The Kermode or Spirit Bear (Ursus americanus kermodei) is a rare subspecies of the Black Bear. Estimates place the Spirit Bear population between 400 and 1000, although the general consensus would appear to be 400 or fewer. Spirit Bears are only found in British Columbia, Canada's Great Bear Rainforest and nearby areas.
Prior to 2006, clearcut logging was allowed throughout Great Bear.
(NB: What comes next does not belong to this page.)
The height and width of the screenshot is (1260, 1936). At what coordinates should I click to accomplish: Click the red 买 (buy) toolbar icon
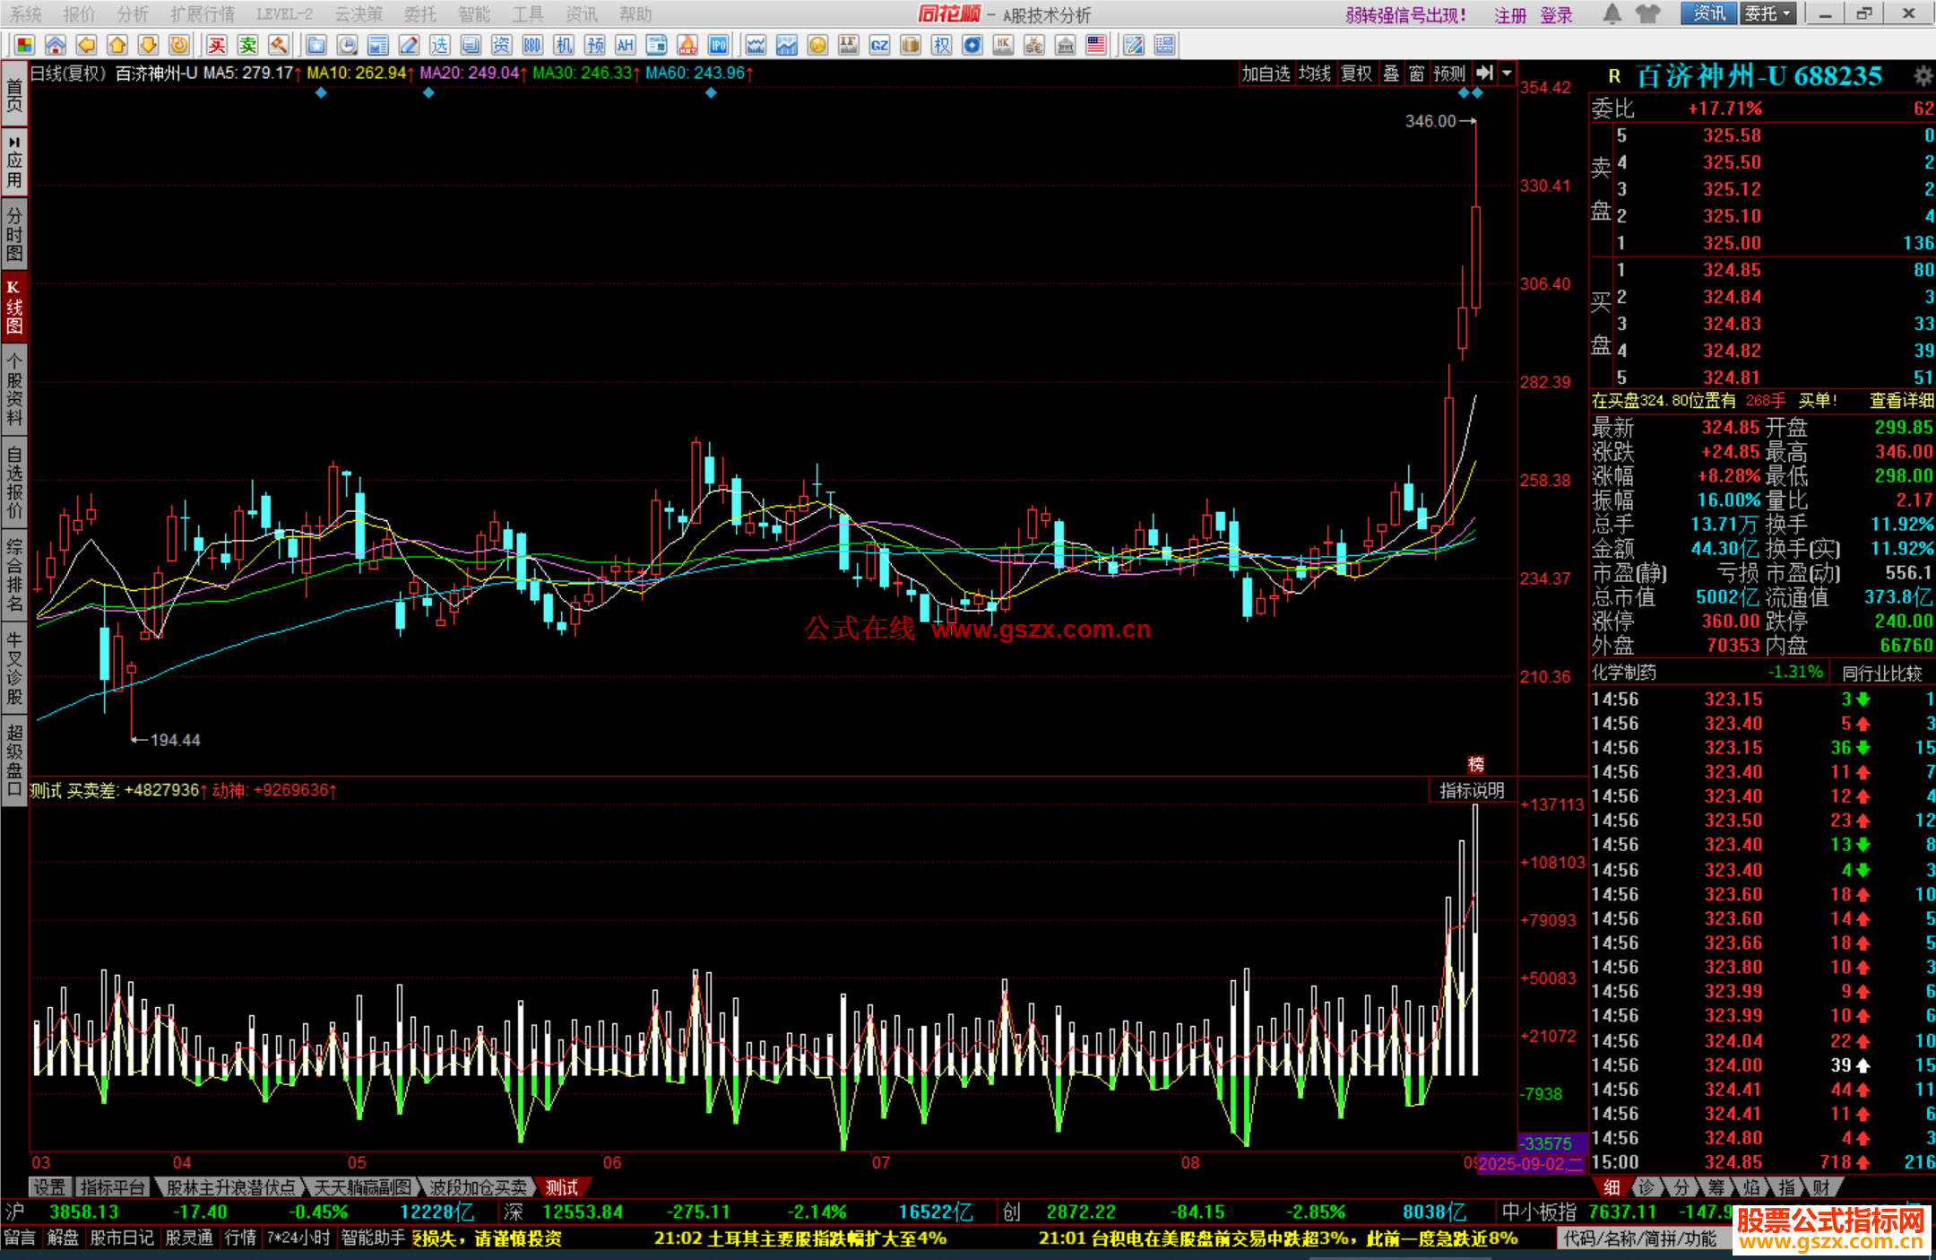tap(216, 46)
In 2006, roughly a half million acres of Spirit Bear habitat was protected, thanks to the efforts of local First Nations, Valhalla Wilderness Society, Spirit Bear Youth Coalition and others. Also that year, the Spirit Bear was designated the official mammal of B.C. However to date, the Spirit Bear has not even received a blue or "threatened" listing under the provincial wildlife act, given its low numbers. Approximately 1 in every 10 Black Bears in Great Bear Rainforest are born white, with that number being somewhat higher on Princess Royal and Gribbell Islands - which have the highest concentration of Spirit Bears.
Trophy hunting of bears had also threatened the Kermode population. However, recently coastal First Nations imposed their own ban on trophy hunting in Great Bear Rainforest. The Raincoast Conservation Foundation also purchased several hunting licenses to stop the hunting in much of Great Bear Rainforest.
In order to preserve the Spirit Bear for the long term, the following points need to be considered by the BC government:
Completion of plans from 2006 to formalize the Spirit Bear conservancy.
BC government-mandated ban on all trophy hunting in Great Bear Rainforest.
Full rejection of the Northern Gateway pipeline and oil tanker traffic in Great Bear Rainforest - as the BC government indicated on May 31, 2013.
Give the Spirit Bear a blue (threatened) or red (endangered) listing under the provincial wildlife act in BC.
Let's make sure that one of the most unique animals and most bio-diverse ecosystems in the world remains for future generations to enjoy!
The Spirit Bear has been BC's provincial mammal since 2006. However, much of its' home territory - the Great Bear Rainforest is still under threat from logging. Further, we ask the BC government to hold firm on their recently declared opposition to the proposed Northern Gateway pipeline to Kitimat and the related oil tanker traffic through Great Bear Rainforest.
There are fewer than 400 of these magnificent animals left. Please, do the right thing and give them the appropriate protection they absolutely deserve.